During my 28 years of experience as a haloed paragon of law-abiding purity with impeccable browsing history, I've learned a thing or two about staying within the bounds of the law.
Pay your taxes.
Don't touch museum paintings.
Never try to steal from Kevin McCallister's house while he's home alone.
It may sound scarce, but in my defence, all my judicial knowledge comes from movies and common sense. Where else? I don't know about you, but I got out of school knowing more about styrofoam solar systems than legal systems. Nothing I was taught back then can either keep me away from jail or help me break out of it.

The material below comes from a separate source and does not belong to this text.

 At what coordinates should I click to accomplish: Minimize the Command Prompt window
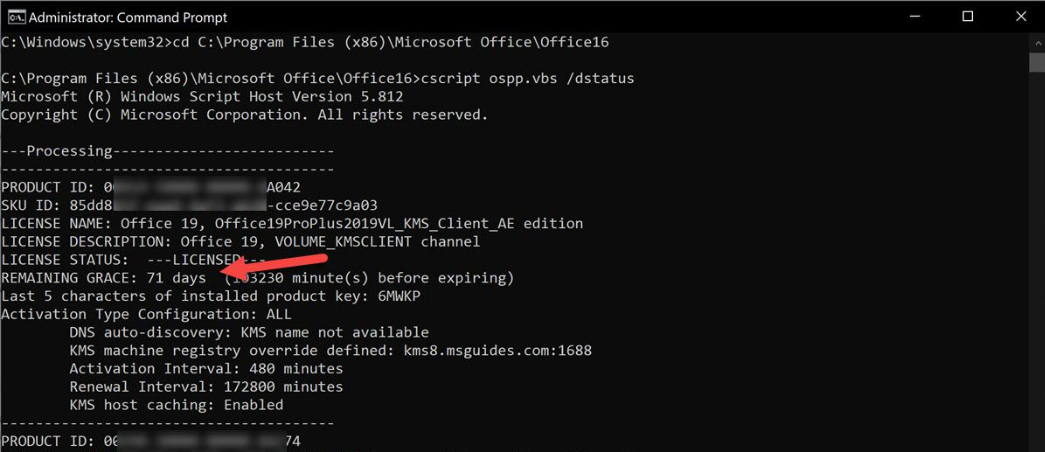(x=915, y=17)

Unless you count playing my recorder to put the guard to sleep but that's a long shot.
But now that I am an adult who manages his own bedtime, it really feels like I would've got a bigger ROI committing the Miranda Rights to memory than the Periodic Table.

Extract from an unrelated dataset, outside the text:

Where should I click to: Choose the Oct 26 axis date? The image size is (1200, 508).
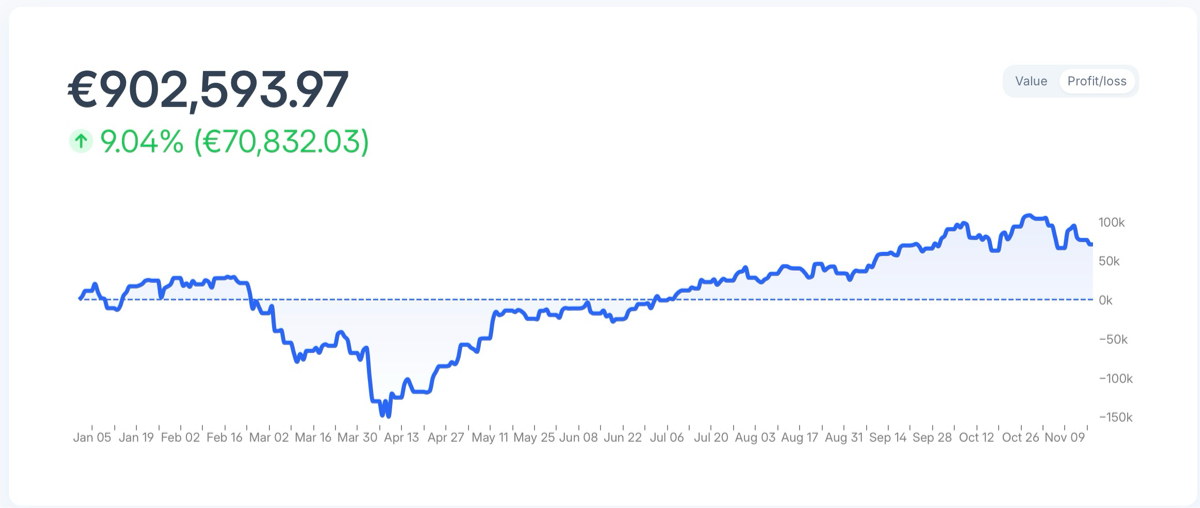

No, seriously. I've watched enough police interrogation footage on YouTube to know that, should I ever be brought into a small interrogation room to watch a Good Cop/Bad Cop performance, I would immediately forget my right to keep my tongue indoors and start talking like I was a guest on The Joe Rogan Experience.
I don't know; part of me wants to go back in time to school and say I want to be a bank robber just to test their troubleshooting. We are never taught the law and there is absolutely no direction given as to how not to make terrible life decisions. Not even a pamphlet.
And by the way — no. The obvious stuff you were taught in civics class doesn't count.
Of course, if you make a CSI unit come to your living room to draw a chalk outline in the shape of your wife, you should instantly win an all-expenses-paid trip to Convict Con and hold tight to that soap bar for the next 15 to 30 years.
But a functioning member of society should be able to pick that up from social cues anyway.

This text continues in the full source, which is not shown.